Required task:
Transcribe word for word the part of the passage on children and the time they consume, starting with "When we first" and going on through "child? Or two?".

Selected passage:
When we first had a child, I remember thinking Wow, what did I do with all my time before? Now we’ve got three, one with severe and complex needs, I wonder What did I do with all my time when I only had one child? Or two?
If there’s one thing most mums (and dads) – special needs or not – would probably agree on, it’s that children are like little black holes into which time just disappears. Whether you’re changing nappies, making three different meals for three picky eaters, breaking up arguments, trying to get them to sleep, trying to get them out of bed, trying to get them to wear something other than socks and a pair of fairy wings … and don’t get me started on the laundry … there are never enough hours in the day, and the to-do-list is invariably longer at the end of it than when you started.
So we all have our little shortcuts (successful or not) to try to sneak ourselves a few extra minutes here or there. Who hoovers under the sofa anyway?

Given material:
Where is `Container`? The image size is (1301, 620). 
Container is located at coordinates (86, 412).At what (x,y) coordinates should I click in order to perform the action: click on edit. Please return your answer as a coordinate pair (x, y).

Output of the exercise:
When we first had a child, I remember thinking Wow, what did I do with all my time before? Now we’ve got three, one with severe and complex needs, I wonder What did I do with all my time when I only had one child? Or two?